┌──
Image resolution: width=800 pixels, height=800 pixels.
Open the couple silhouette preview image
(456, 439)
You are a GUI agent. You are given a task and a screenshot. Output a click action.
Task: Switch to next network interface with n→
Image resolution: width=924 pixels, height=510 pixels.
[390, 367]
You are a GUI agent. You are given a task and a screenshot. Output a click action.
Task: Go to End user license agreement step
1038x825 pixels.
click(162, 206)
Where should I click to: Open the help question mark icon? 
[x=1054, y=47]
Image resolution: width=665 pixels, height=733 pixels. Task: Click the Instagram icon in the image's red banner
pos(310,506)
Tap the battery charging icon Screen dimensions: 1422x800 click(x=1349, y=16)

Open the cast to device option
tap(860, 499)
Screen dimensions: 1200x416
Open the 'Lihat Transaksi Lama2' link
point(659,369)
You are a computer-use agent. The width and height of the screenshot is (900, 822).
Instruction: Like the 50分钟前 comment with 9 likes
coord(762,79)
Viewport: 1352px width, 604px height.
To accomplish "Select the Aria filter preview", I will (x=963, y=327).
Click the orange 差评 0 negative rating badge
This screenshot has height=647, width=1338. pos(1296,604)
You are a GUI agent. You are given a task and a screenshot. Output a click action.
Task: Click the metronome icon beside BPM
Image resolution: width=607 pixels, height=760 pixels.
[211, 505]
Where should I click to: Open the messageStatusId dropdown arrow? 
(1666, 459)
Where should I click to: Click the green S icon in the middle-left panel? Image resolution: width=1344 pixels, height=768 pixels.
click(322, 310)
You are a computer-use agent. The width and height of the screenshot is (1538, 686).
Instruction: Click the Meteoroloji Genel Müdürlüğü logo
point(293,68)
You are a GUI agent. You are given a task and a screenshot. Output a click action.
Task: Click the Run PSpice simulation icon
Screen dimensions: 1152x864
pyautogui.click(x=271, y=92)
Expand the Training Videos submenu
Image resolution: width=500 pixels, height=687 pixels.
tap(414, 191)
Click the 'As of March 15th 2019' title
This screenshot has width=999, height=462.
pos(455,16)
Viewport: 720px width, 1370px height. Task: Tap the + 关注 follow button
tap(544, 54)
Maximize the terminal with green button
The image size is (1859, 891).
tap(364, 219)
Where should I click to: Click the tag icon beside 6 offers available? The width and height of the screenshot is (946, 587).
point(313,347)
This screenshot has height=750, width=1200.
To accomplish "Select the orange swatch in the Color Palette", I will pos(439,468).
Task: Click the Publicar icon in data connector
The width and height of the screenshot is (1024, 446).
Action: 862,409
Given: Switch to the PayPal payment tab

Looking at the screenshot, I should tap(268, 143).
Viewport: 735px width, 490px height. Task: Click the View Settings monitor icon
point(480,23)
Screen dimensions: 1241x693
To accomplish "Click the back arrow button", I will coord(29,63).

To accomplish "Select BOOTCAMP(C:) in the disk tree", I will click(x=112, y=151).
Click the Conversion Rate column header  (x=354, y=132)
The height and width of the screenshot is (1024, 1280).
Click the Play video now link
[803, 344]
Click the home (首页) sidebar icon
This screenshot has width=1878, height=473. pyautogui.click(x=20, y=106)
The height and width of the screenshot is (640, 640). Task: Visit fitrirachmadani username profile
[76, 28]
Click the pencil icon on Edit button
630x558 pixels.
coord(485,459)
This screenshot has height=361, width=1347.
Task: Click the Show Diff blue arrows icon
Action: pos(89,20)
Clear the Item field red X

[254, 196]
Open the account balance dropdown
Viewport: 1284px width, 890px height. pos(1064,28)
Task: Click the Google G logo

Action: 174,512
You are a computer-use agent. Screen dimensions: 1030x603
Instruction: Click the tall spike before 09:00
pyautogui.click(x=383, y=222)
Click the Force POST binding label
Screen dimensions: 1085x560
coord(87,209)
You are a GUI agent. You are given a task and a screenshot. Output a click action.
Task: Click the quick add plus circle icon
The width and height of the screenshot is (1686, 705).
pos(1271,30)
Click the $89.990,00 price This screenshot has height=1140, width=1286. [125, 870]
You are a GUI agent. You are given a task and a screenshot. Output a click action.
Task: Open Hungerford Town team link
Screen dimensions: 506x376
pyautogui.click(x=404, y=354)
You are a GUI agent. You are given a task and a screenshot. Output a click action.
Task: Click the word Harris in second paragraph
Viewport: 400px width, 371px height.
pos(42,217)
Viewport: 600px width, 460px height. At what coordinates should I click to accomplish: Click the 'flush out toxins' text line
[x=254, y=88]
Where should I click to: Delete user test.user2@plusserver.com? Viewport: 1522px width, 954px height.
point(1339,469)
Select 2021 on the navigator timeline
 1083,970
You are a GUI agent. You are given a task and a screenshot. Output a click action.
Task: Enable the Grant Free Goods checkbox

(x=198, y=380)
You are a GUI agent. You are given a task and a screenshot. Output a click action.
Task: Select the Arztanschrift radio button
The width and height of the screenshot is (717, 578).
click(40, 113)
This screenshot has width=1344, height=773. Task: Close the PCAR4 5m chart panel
└──
# Work instruction
From the data, collect all lines where the string "computer" appears.

# Solution to this exercise
You are a computer-use agent. The width and height of the screenshot is (900, 822).
You are a computer-use agent. The width and height of the screenshot is (1538, 686).
You are a computer-use agent. Screen dimensions: 1030x603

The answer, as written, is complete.